We finally found a neat old 1930's Kalamazoo Stove Company model for a good price, which we'll be cleaning up and installing some time this winter.  I was especially fond of this stove because it has a water jacket;  essentially a loop of pipe near the firebox which allows the stove to function as a hot water heater.

Slowly but surely, we're chipping away at our electricity use.  Some appliance replacements are easy.   The wood cook stove, while it will be a bit less convenient than the electric stove, isn't such a big change.  Going without a dishwasher takes a bit more time as well, but it's not a big deal either (Rachel disagrees).  The refrigerator could be replaced with an ice box (got one) and icehouse (not yet built), but that will be a big drop in convenience.  As it is now, I don't think we have the time required to make many more changes.
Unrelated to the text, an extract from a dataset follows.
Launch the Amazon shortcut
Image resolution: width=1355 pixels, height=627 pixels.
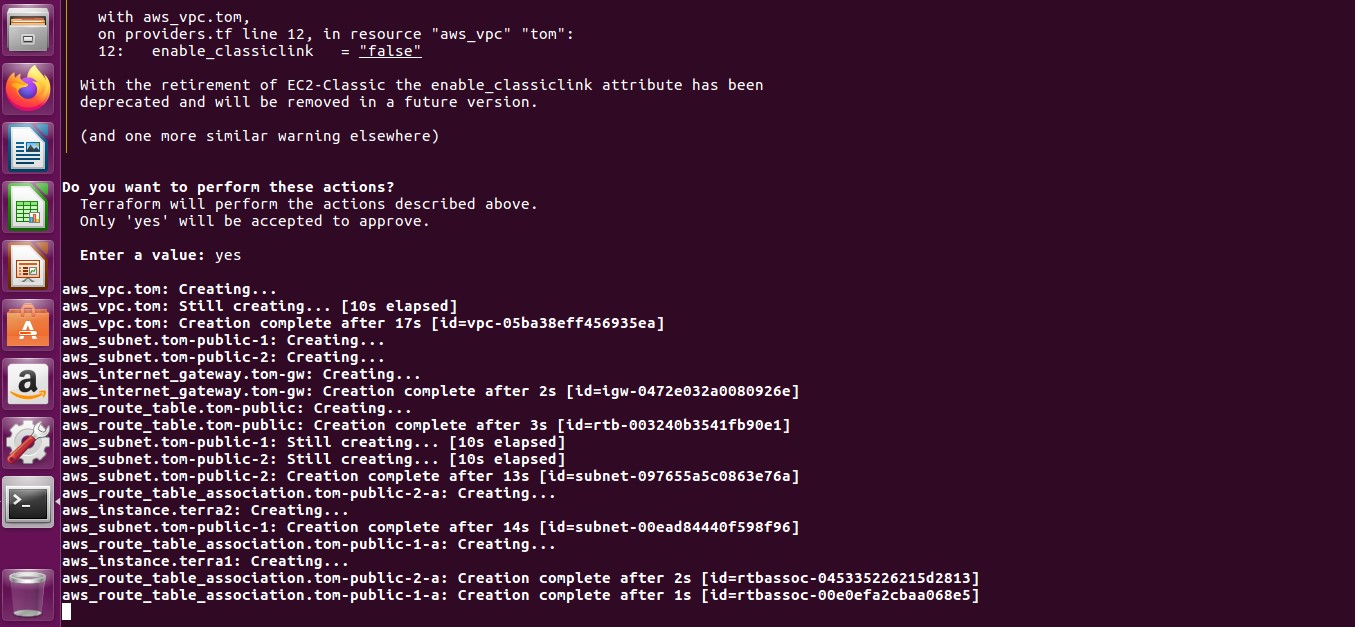pyautogui.click(x=27, y=383)

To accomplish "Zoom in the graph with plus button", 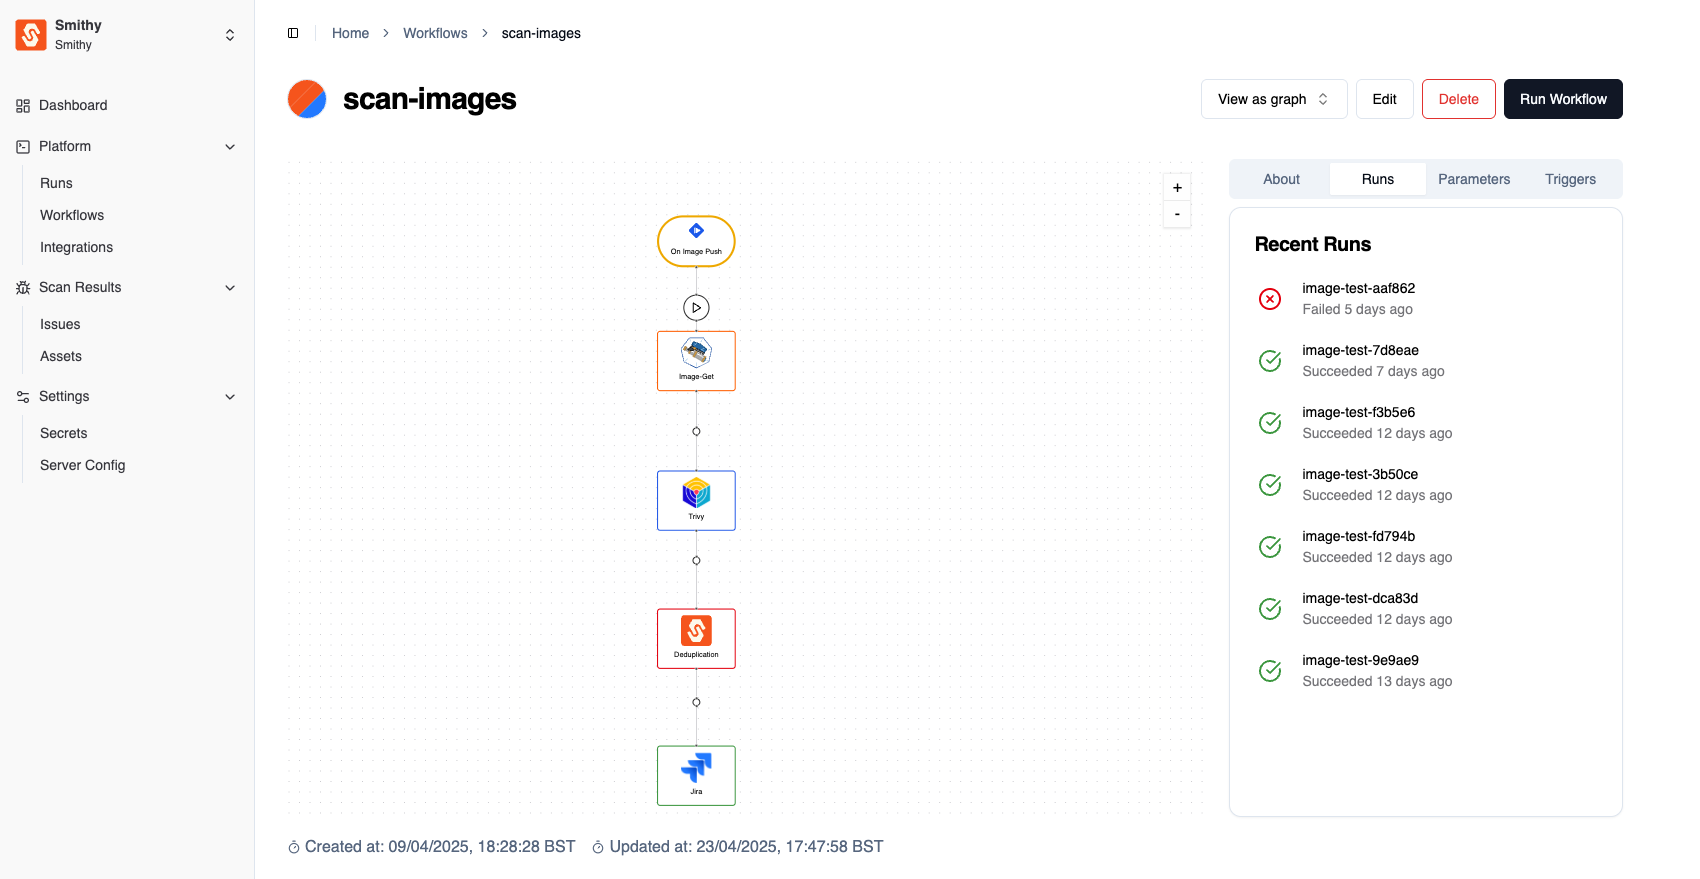I will [1177, 188].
I think two of the most difficult appliances to do without will be the washing machine and freezer.  Right now we can toss a load of laundry into the washer on a whim.  Historically, most families had a designated "laundry day" each week.  Losing a few hours a week would be a big deal.  

There really is no non-electric equivalent for the freezer, unless you count a smokehouse and lots of salt, or canning and dehydrating as an alternative.  There's always the option of a solar powered freezer, but the associated battery banks, charge regulators, panels, and the appliance itself are all both expensive and complex, and thus prone to high maintenance.  They would contain enough embodied energy to negate any environmental benefits.  Suffice to say that the regular AC powered freezer is a huge convenience that will be sorely missed someday. 

Yet the fact remains that most people in the world get along just fine without *any* of these appliances.  I guess it's all a matter of adjusting the paradigm we've come to accept as "normal". 

I figure that our low energy future will look a lot like our low energy past.  Travelling more than 10 miles will be an unusual occurence.  I'll bet that we don't wash each garment after a single day's wear.  A closet full of clothes will be something for the wealthy, whereas most of us will probably return to the historical norm;  one set of work clothes, and another set of dress clothes (if we're wealthy enough for the latter).

A 3,000 sqare foot home will again be a mansion or a multiple family dwelling both because the materials to build or maintain a house of that size will be prohibitively expensive (if they're available), and heating such a space will also be expensive and/or laborious.

I don't see this as a grim future, however.  It's just a change.  Some of it will be good, some of it bad.  It'll just be different from our present reality.  Embracing it before it embraces us seems like a good idea.

Some of our hens have discovered that the new hay feeder makes an excellent high-security nesting box. 

1 comment:

Rachel Kopka said...

Love this post and the pictures you included. It was a great one to revisit as another autumn comes upon us. Certainly breathing a sigh of relief that the end of the summer/fall craziness is in sight.